▶ Your goal:
Lines below that include "agent" are the answer; copy each one.
*** Extracted records Section Begins ***
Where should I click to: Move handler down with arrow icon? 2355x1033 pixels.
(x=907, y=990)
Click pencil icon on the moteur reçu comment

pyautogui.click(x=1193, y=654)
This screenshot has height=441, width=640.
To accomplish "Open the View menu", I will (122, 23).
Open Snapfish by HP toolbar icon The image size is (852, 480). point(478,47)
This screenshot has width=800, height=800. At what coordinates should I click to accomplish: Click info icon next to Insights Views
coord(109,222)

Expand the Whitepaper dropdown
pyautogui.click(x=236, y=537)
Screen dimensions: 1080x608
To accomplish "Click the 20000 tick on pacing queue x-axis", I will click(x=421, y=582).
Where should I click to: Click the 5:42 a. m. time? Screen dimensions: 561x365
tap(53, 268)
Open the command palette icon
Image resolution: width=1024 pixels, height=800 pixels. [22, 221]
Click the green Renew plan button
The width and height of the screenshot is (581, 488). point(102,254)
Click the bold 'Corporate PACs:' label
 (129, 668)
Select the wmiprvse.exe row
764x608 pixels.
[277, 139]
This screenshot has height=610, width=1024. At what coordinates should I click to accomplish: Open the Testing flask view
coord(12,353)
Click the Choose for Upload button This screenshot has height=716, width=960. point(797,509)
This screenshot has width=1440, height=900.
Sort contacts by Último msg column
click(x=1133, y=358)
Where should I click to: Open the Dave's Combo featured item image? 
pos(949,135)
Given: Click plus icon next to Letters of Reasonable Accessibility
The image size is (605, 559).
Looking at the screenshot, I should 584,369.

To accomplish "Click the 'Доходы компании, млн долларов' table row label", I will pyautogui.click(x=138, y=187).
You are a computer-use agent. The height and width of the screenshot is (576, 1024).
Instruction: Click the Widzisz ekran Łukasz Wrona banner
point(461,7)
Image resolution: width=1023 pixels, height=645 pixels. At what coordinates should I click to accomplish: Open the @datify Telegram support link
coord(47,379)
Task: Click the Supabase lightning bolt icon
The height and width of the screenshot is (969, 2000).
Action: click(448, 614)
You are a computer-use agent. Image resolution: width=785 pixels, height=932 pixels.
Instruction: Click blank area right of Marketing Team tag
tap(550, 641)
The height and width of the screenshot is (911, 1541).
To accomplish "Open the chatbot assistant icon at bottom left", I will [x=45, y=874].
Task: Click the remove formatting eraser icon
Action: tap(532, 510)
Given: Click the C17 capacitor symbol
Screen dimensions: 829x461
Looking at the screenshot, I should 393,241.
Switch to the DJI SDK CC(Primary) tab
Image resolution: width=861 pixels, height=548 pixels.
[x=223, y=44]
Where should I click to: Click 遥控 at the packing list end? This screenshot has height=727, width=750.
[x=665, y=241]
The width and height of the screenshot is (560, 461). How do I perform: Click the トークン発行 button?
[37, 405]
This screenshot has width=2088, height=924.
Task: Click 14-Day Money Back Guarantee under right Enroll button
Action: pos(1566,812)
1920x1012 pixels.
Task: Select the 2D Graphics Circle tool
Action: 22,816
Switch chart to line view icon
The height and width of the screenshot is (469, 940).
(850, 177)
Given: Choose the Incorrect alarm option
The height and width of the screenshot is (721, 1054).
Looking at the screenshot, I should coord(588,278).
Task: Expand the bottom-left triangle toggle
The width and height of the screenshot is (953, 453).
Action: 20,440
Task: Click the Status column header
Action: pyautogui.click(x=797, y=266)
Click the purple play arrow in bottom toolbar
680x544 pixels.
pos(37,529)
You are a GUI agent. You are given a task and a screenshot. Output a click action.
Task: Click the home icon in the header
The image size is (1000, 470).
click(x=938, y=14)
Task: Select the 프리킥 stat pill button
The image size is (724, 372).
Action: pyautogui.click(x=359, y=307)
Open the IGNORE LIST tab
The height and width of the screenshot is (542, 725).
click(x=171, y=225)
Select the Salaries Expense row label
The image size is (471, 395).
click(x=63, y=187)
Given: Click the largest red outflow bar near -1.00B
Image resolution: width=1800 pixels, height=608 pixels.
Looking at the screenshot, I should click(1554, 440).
*** Extracted records Section Ends ***
▶ Exercise result:
You are a computer-use agent. The height and width of the screenshot is (576, 1024).
You are a computer-use agent. Image resolution: width=785 pixels, height=932 pixels.
You are a GUI agent. You are given a task and a screenshot. Output a click action.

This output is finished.